A document leaked to Rio Tinto shareholders lobby group, ESBC, by disgraced landowner leader, Lawrence Daveona, allegedly for cash payments, reveal the façade of democracy surrounding the Bougainville mine’s reopening.
Over the last three years ABG officials have told the public that the mine will only be opened if there is a democratic consensus supporting it. Corporate lickspittle, Jemima Garrett, summarises the official ABG tagline, “discussion and consensus-building are central to Bougainvilleans’ traditional way of doing things”.
Documents recently leaked to PNG Exposed reveal the ABG government’s commitment to the Melanesian way is a sham; for several years the ABG has had secret plans in place to reopen the mine, regardless of public opinion or consensus.
According to MEETING MINUTES taken in November 2011, the Panguna Management Consultative Committee (PMCC) was told by ABG officials that the mine was going to be opened regardless of popular sentiment. The Mining Minister, Michael Oni, informed the meeting “that there was no two ways about [it, the] Panguna mine [is] being opened in the not too distant future”. President Momis in agreement added, the mine “must be opened and there is an important need for a Unified Stand by ABG and Panguna Landowners”.
According to the minutes: “Discussions transpired and the general position on the re-opening was obvious and both ABG and the Executive Committee Members of PMCC fully supported and endorsed that Panguna mine must be re-opened”.
So much for public consultation – it appears the decision to reopen the mine was made years ago in closed door meetings by political elites.
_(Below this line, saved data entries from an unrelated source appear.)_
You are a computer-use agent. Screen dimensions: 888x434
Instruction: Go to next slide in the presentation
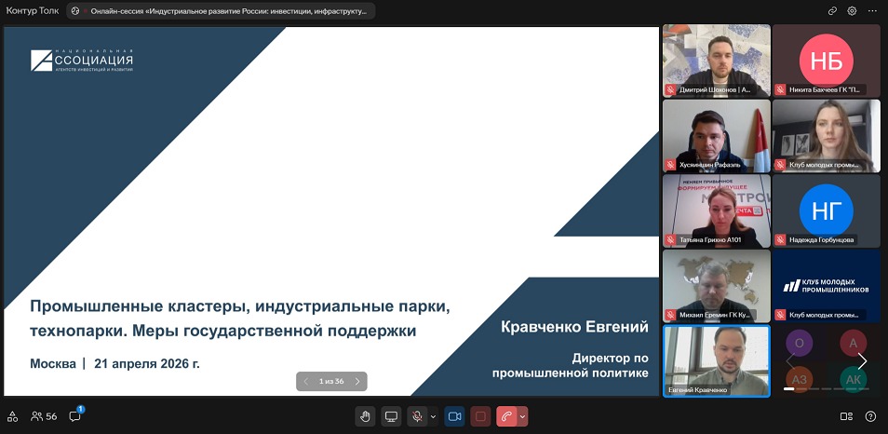click(357, 381)
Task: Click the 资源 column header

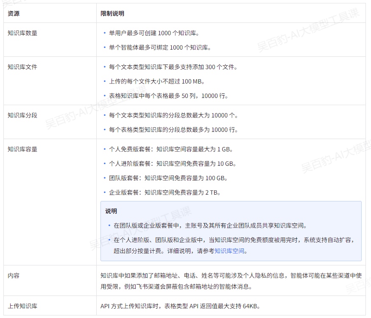Action: [x=14, y=14]
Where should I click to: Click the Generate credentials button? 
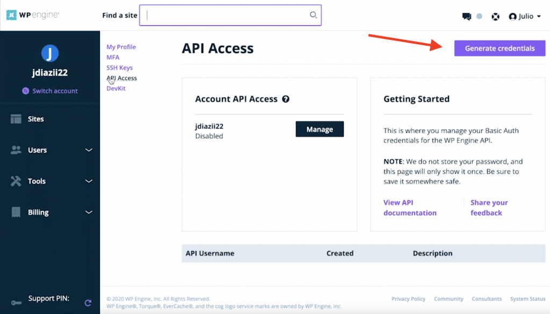click(500, 48)
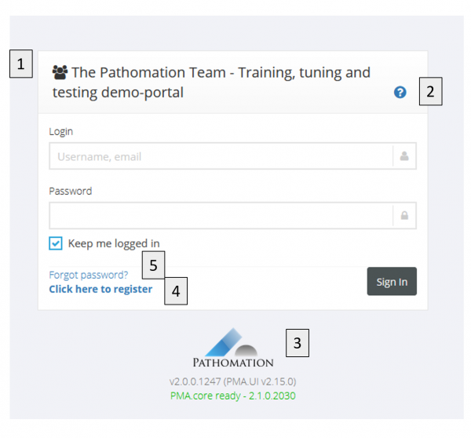Click the annotation box numbered 3
Image resolution: width=471 pixels, height=438 pixels.
point(297,343)
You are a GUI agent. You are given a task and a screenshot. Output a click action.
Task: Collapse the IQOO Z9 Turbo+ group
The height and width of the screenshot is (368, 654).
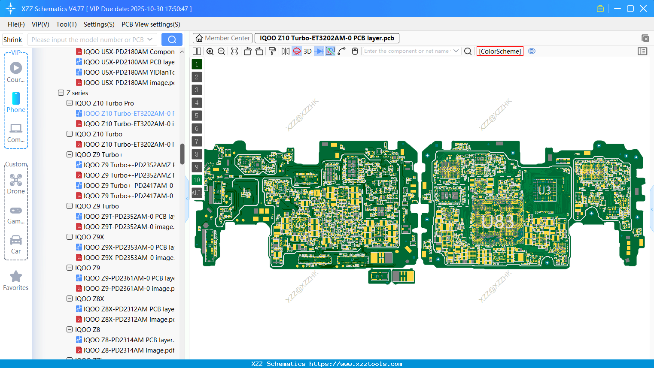70,154
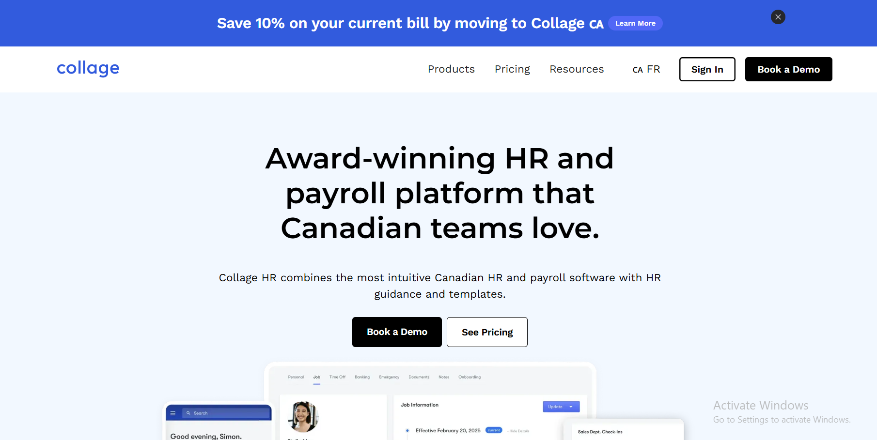Click the blue 'current' badge
The width and height of the screenshot is (877, 440).
[494, 430]
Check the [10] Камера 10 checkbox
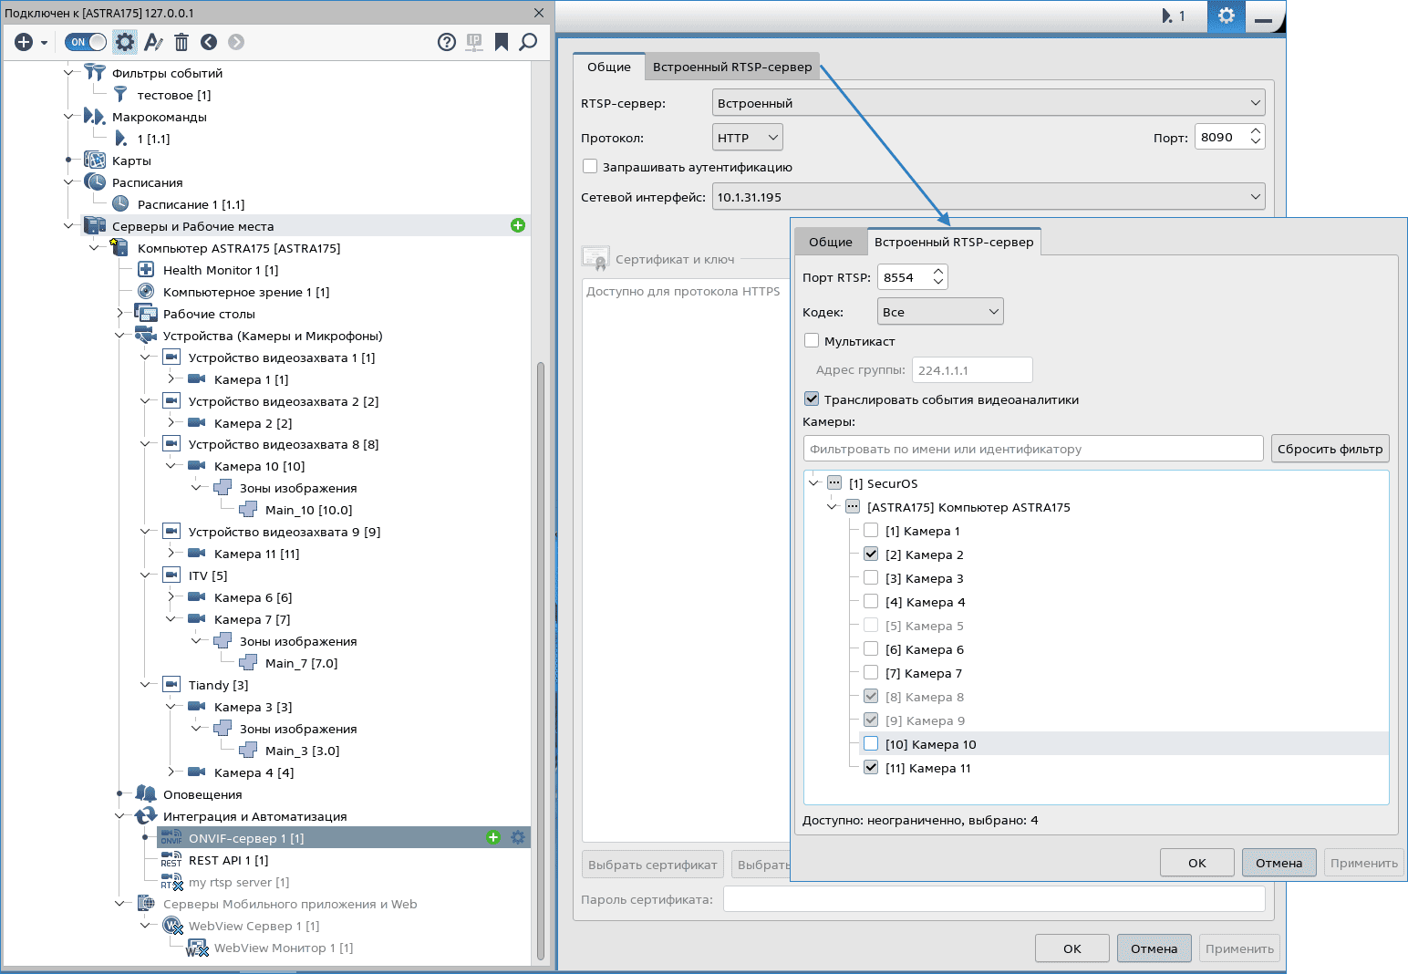 pyautogui.click(x=871, y=744)
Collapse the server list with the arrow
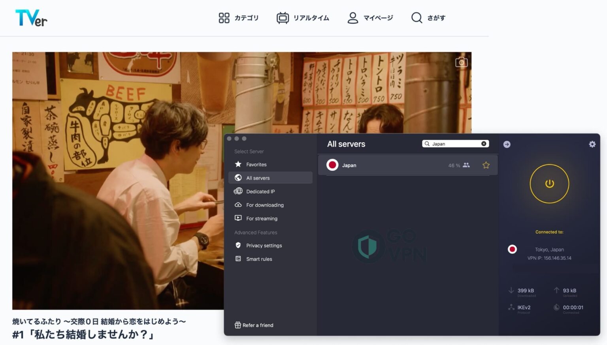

Recent consultation forums are nothing more than a fig-leaf, or more accurately a cynical sales pitch – complete with threats of PNGDF reoccupation and forced marriage to mainlanders – designed to manufacture consent for a decision already made by those who stand to directly profit.
Indeed, as the meeting minutes reveal women’s groups are the deeply opposed to the mine reopening – and why not it was women who nursed dying children during the conflict, endured rape as a weapon of war, and picked up the pieces after the many village burnings. No wonder then the landowner ‘leaders’ groups supporting Rio Tinto are dominated by men, and no wonder then that ABG leaders such as Minister for Veteran Affairs would tell women opponents of Rio Tinto that PNG has “hidden plan[s] … that all Bougainville single women will be married by outsiders to own the land”, unless they agree to the mine reopening in time to ‘finance independence’.
And like between 1962-1989 the silent majority – especially the women – whose opinion is irrelevant to political power brokers, will bare all the costs of the mine reopening and the subsequent conflict it generates as the conniving behaviour of the political elite, and its corporate allies, is gradually exposed to a new generation of Bougainvilleans.
Sadly it would seem history is repeating itself, the first time as tragedy and the second time as farce.